Pero lo hacemos por amor. Tomamos la cruz por amor y con total libertad. Como subió Jesús de manera libre hasta Jerusalén aunque sabía que iba a costarle pasión, cruz, muerte, pero sabía que era el camino de la vida. Y no le fue fácil a Jesús porque la tentación estaba siempre presente, el tentador estaba al acecho, como estuvo en el monte de la cuarentena o como se vale ahora de Pedro para ser también una tentación para Jesús.
Es el camino que nosotros emprendemos, que sabemos que no nos será fácil porque también el tentador estará al acecho para hacernos tropezar. Cuántos escollos vamos a encontrar en nuestro propio corazón que tendremos que aprender a superar. Es cargar con la cruz, con mi cruz, pero que será el camino que nos llevará a la vida.

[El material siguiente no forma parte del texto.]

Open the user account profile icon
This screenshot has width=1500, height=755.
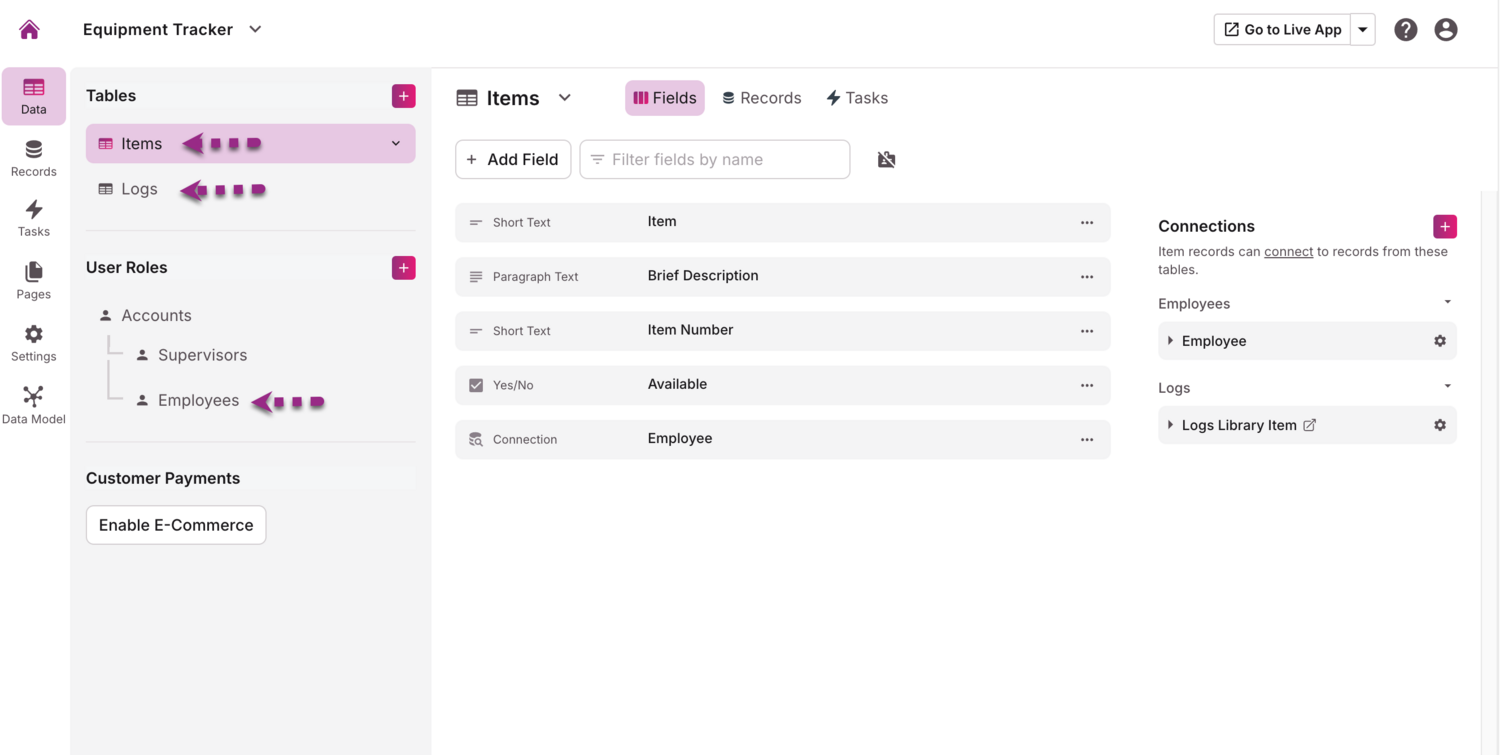click(1445, 30)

¿Cómo podremos llegar a emprender un camino así que sabemos que nos puede ser costoso y doloroso? Recordemos lo que decía el profeta en la primera lectura. ‘Me sedujiste, Señor, y me dejé seducir…’ Es la seducción del amor. ¡Cómo tenemos que caldear nuestro corazón en el amor de Dios! Dejarnos seducir por el amor de Dios para vivir en su mismo amor. El profeta reconoce sin embargo que era el hazmerreír de todos y todos se reían de él. La Palabra del Señor que había recibido algunas veces le quemaba en su interior, pero era más fuerte el amor del Señor del que se sentía totalmente cogido, atrapado.
¿Vivimos nosotros un amor así? ¿Así nos sentimos seducidos por el amor de Dios, como dos enamorados que se sienten seducidos el uno del otro por el amor que se tienen? Cultivemos ese amor de Dios en nuestra vida. Que en verdad tengamos ansias de Dios, sed del Dios vivo, como hemos repetido en el salmo.